Exercise directions:
Produce an exact copy of the lines below, starting at the first and ending with the line containing "Click green dot".

Input material:
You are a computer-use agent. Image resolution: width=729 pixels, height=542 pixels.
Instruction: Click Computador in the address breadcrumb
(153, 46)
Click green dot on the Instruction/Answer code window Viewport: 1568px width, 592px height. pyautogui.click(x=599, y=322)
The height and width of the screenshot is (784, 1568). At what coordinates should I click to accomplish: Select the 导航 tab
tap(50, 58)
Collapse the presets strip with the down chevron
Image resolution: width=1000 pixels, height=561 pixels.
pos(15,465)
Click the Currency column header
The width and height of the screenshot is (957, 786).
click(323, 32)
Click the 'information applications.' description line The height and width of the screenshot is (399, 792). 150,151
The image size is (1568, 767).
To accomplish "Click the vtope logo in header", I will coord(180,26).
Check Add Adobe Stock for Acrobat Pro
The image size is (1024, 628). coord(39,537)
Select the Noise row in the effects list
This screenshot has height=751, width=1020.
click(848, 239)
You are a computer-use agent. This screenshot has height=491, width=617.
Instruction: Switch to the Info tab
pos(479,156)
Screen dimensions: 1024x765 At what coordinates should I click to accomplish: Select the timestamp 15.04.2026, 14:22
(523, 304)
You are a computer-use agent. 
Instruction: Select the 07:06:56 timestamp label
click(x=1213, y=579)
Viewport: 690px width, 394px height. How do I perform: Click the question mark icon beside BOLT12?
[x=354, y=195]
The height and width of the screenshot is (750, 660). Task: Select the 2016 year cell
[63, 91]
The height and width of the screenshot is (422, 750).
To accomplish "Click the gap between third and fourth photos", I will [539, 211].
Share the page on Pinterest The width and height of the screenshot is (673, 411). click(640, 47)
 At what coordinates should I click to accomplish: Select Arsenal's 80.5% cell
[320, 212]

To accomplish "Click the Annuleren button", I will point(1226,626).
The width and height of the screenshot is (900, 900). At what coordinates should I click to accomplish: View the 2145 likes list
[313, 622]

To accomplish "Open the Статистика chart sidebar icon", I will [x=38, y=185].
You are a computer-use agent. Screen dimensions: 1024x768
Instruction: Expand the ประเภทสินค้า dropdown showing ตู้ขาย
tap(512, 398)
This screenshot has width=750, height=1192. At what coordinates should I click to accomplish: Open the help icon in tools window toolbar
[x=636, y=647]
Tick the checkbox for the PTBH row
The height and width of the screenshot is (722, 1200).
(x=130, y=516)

Result below:
You are a computer-use agent. Image resolution: width=729 pixels, height=542 pixels.
Instruction: Click Computador in the address breadcrumb
(153, 46)
Click green dot on the Instruction/Answer code window Viewport: 1568px width, 592px height. pyautogui.click(x=599, y=322)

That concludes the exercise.